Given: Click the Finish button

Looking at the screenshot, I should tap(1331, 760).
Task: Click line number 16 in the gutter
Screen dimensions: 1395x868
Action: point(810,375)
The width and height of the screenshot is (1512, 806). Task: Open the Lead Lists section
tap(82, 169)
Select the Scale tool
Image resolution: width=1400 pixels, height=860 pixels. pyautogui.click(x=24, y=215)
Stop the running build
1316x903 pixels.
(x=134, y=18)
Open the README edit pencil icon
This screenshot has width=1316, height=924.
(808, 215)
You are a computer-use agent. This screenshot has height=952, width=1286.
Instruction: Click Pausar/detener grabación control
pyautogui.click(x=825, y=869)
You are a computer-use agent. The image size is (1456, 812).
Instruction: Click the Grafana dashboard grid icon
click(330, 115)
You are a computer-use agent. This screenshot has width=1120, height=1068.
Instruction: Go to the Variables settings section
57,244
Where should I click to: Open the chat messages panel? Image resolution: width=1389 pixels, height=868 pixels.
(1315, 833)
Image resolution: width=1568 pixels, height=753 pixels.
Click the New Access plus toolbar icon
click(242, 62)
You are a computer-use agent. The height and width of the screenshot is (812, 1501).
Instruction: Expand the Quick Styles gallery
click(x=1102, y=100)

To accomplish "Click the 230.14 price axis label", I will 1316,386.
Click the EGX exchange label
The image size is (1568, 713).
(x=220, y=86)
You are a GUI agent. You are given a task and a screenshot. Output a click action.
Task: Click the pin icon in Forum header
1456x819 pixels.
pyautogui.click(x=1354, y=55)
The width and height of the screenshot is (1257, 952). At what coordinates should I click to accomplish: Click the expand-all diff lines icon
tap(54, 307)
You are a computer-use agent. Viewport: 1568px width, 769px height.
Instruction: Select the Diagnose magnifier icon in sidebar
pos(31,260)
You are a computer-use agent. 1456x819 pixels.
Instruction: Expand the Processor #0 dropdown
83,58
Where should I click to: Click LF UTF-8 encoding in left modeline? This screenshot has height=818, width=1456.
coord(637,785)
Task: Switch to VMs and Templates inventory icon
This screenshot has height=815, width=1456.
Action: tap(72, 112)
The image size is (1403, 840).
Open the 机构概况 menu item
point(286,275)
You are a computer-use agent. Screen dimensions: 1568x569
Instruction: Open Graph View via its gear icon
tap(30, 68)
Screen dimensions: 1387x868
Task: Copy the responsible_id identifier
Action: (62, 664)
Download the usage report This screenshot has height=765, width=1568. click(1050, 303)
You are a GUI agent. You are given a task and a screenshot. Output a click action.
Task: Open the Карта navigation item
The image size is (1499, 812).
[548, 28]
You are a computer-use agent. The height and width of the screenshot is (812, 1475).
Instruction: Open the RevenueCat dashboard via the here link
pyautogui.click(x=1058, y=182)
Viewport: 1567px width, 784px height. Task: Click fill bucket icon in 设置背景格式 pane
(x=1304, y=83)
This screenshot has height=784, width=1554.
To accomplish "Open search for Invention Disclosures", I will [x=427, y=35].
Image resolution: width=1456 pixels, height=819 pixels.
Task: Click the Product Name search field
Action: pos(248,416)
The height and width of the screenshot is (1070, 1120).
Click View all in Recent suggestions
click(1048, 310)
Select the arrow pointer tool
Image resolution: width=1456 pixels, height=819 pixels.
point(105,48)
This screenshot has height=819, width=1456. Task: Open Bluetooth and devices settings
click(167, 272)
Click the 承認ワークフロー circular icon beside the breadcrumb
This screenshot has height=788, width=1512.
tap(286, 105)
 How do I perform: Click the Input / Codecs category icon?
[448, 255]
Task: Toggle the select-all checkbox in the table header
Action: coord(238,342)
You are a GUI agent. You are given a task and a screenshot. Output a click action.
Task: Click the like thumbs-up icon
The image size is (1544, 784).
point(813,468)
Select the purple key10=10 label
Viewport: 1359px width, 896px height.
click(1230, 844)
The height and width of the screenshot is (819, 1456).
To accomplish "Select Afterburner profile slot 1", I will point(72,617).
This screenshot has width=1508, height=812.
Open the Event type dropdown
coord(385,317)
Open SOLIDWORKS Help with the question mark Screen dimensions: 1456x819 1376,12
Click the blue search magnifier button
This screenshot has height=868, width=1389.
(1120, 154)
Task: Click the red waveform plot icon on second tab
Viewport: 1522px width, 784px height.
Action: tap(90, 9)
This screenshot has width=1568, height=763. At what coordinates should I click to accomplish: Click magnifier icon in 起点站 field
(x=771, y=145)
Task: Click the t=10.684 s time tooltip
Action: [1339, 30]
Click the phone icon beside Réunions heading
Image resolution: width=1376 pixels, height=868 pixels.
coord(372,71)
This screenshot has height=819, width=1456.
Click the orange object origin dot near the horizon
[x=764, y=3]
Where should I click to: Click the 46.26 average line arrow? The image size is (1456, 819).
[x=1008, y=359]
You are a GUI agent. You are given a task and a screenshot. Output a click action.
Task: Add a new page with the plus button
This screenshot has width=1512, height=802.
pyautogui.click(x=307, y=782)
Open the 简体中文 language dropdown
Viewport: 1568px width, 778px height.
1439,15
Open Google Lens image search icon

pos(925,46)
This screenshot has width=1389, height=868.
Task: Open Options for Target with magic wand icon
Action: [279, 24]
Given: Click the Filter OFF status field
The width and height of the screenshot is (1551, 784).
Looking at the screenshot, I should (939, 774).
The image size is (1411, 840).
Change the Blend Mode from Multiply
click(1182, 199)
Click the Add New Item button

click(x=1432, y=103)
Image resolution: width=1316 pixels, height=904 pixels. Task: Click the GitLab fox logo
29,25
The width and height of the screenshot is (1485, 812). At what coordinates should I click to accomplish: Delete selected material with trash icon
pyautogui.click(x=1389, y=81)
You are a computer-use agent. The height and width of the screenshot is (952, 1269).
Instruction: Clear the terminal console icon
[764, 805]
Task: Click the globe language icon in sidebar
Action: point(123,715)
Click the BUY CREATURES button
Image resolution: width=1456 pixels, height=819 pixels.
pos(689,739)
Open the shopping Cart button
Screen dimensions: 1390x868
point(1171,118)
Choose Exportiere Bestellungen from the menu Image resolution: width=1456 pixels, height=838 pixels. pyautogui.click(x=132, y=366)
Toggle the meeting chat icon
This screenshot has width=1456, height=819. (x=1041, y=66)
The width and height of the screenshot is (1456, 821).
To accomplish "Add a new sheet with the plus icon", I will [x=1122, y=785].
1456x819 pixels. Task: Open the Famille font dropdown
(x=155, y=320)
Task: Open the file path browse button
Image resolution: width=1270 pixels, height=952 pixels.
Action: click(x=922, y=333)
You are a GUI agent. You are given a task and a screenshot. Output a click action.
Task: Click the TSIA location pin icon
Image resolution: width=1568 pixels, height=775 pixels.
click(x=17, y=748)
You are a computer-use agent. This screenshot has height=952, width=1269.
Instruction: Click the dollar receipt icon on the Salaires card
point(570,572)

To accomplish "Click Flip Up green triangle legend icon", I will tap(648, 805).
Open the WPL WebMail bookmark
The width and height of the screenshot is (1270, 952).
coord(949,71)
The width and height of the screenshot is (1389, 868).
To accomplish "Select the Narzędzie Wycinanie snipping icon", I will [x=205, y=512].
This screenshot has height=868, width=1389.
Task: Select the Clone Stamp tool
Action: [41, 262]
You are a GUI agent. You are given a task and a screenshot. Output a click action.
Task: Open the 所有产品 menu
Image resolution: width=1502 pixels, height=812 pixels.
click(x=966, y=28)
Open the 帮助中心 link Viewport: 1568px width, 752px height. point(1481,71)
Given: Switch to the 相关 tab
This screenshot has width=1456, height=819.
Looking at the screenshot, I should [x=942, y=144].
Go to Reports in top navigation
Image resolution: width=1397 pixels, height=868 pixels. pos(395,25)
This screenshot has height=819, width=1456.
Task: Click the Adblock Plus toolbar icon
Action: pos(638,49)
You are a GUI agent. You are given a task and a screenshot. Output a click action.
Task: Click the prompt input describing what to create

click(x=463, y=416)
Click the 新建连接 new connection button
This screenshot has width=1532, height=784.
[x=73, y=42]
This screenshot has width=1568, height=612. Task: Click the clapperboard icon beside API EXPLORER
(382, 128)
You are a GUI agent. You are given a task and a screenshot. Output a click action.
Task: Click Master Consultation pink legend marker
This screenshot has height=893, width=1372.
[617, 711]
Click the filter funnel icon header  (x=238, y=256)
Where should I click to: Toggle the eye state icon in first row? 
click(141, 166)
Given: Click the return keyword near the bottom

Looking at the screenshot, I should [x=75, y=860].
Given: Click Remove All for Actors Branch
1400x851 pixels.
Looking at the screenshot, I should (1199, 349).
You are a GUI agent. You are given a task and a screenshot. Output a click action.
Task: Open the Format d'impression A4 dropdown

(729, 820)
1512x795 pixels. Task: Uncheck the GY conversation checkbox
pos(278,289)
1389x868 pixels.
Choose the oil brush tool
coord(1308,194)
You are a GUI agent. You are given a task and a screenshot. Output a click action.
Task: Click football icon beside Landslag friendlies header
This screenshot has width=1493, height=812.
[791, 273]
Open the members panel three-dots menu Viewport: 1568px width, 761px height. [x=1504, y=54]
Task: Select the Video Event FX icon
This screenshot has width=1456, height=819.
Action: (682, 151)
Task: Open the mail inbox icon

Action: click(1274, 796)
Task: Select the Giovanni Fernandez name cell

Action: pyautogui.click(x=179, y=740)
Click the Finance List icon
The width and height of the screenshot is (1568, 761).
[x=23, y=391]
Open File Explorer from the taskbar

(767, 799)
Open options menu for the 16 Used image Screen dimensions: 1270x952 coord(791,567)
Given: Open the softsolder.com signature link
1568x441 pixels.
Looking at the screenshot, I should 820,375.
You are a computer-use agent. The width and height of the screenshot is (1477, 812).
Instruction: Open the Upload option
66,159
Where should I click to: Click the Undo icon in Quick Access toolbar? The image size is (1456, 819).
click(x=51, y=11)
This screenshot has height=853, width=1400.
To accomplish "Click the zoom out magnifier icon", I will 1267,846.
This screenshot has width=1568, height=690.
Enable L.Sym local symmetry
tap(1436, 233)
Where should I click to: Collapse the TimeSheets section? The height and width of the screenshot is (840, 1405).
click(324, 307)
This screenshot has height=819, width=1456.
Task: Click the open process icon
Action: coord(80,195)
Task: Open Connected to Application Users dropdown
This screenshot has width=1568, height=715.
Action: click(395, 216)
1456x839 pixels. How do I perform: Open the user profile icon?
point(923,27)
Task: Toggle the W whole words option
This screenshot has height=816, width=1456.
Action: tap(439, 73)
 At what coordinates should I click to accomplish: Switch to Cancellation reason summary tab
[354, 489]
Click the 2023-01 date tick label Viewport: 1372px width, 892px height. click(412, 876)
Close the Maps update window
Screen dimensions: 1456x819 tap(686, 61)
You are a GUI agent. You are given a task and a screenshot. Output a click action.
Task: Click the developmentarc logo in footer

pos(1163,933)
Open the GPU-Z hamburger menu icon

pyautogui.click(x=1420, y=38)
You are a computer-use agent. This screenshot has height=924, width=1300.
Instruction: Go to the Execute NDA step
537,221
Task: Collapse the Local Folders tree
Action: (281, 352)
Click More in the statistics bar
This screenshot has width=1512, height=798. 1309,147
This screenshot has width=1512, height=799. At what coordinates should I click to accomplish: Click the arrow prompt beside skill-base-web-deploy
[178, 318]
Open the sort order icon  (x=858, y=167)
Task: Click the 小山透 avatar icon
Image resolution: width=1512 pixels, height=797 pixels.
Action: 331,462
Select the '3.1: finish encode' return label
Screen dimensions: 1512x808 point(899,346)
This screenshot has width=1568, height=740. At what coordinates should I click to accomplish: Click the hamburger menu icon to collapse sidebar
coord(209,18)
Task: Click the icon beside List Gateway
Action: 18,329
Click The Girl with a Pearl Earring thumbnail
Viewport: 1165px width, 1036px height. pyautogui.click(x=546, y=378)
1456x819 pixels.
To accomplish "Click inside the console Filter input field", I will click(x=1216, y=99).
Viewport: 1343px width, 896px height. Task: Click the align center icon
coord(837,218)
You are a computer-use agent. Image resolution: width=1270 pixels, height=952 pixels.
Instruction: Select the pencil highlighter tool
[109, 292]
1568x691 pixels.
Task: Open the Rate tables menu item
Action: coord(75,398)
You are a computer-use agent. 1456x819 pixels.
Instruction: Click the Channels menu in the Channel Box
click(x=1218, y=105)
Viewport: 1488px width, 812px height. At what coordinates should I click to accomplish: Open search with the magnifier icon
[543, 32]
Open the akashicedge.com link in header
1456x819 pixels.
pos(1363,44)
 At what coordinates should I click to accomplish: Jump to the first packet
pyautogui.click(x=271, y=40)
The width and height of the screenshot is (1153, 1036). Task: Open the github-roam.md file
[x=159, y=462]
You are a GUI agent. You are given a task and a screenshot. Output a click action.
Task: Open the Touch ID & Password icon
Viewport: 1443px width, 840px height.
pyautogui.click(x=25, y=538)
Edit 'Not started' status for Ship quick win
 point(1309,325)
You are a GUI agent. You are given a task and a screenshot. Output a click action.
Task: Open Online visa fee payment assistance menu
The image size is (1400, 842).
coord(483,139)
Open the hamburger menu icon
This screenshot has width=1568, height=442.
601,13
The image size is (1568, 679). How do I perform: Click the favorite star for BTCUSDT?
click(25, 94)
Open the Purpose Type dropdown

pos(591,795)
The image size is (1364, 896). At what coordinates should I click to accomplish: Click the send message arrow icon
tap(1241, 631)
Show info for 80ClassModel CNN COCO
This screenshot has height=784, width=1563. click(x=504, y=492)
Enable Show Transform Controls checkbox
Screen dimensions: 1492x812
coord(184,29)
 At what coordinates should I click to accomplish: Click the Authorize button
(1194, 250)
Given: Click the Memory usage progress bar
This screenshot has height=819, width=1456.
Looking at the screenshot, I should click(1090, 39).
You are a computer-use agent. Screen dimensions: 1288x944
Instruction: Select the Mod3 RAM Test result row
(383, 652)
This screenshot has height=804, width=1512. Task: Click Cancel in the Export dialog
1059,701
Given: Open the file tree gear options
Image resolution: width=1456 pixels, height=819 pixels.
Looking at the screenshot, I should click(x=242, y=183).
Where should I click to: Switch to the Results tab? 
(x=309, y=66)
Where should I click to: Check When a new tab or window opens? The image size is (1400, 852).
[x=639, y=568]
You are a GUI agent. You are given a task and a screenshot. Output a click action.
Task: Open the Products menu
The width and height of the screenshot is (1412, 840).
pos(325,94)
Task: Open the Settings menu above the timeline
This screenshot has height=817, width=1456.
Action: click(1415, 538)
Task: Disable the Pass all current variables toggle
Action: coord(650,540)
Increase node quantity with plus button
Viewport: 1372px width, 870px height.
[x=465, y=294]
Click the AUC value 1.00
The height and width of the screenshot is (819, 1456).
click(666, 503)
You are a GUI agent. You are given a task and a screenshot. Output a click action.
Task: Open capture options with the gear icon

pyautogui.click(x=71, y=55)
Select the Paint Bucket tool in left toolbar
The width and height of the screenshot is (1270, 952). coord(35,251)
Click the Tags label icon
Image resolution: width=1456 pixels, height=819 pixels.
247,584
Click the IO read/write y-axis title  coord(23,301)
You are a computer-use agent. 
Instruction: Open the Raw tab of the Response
---------------
* WHAT THIS TASK INVOLVES *
Return each line of the records above in which the word "usage" occurs.

* OUTPUT OF THE EXERCISE *
Download the usage report This screenshot has height=765, width=1568. click(1050, 303)
Given: Click the Memory usage progress bar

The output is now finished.